The voluble Jankovic, a 21-year-old from Serbia, became the first, and only, semifinalist at the U.S. Open yesterday when she drubbed Elena Dementieva 6-2, 6-1 before the all-too-familiar wetness returned.
Jankovic has won over her peers with her personality — “She likes to laugh; she’s very loud,” Dementieva said — yet for much of this year, she couldn’t beat any of them on the tennis court. After winning her first match of the season at the Australian Open, she lost and lost again, 10 straight times, nine of them in the first round. She needed more than two months to recover from a virus, and her confidence dipped with each defeat. So low did Jankovic sink that she considered quitting tennis and making her university studies a full-time job.
“I didn’t have the will to practice, didn’t want to play,” she said. “It was something that I never felt before, and I almost quit playing tennis.”
- - - - - - -
Exercise set →
(1) In the passage on Jankovic's U.S. Open quarterfinal, how many straight matches did she lose after winning her first match of the season at the Australian Open?
(2) Write the next few sentences of the passage on Jankovic's U.S. Open quarterfinal, continuing after its final quotation.
- - - - - - -
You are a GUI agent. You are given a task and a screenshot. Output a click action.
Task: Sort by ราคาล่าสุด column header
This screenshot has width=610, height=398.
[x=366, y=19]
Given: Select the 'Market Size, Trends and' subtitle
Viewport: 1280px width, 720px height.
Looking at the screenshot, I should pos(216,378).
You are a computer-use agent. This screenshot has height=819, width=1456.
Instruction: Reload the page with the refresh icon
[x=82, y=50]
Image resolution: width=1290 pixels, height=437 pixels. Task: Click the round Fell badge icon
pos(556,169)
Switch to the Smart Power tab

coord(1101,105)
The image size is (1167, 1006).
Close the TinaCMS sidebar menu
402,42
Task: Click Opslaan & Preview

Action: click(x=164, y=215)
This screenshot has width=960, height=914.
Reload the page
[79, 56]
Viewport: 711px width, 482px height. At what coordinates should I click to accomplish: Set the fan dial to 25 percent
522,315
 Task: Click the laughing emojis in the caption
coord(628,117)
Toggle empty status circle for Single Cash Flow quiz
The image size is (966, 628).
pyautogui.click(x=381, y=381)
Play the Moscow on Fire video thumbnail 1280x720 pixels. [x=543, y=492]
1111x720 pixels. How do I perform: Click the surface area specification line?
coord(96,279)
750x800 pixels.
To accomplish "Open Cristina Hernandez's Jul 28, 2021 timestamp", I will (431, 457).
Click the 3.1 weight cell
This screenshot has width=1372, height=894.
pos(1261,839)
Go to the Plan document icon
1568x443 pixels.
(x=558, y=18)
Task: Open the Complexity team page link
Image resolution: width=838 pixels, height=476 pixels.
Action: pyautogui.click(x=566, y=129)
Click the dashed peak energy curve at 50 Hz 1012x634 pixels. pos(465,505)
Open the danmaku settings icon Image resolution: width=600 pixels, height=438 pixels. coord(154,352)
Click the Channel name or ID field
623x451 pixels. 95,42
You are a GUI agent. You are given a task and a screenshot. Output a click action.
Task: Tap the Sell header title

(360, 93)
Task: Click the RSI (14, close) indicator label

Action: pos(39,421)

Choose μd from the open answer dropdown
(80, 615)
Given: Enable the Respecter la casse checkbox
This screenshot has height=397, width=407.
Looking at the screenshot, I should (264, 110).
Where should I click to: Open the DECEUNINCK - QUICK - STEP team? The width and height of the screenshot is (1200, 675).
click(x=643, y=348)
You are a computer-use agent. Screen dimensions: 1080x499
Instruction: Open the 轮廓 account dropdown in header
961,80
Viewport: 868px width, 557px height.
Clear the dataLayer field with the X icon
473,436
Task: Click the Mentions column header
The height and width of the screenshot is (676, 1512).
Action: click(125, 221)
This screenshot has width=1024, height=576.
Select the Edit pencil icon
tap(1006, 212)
- - - - - - -
Answers provided →
(1) Ten straight matches.

(2)
Her mother, Snezana, helped her turn her season around. In Rome, mother and daughter traveled together, and Jankovic won three matches before losing to Venus Williams in the quarterfinals. She reached the fourth round at Wimbledon, and the final this summer in Los Angeles, where she lost to Dementieva in three sets. Dementieva’s fluttering, slicing serve troubled Jankovic in that much, but yesterday the Russian, a finalist here in 2004 and a semifinalist last year, did not hold her serve once.
“It’s a lot slower than the other players,” Jankovic said. “But now I got used to it somehow.”
Jankovic’s brand of candor and humor is not common on the women’s tour, and neither is her résumé. She began playing tennis at age 9 1/2, rather late for a top professional. By the time she was 16, she was the best junior in the world. And unlike her colleagues, she is as committed to being a student as a professional athlete.
“I don’t want to be a typical tennis player who knows how to hit the forehand and a backhand, that’s all,” she said. “I think this career is quite short and I think there is life after tennis, as well, and I need to look after my future.”
Even if she doesn’t win her first Grand Slam title in Flushing this week, Jankovic clearly has a lot to look forward to.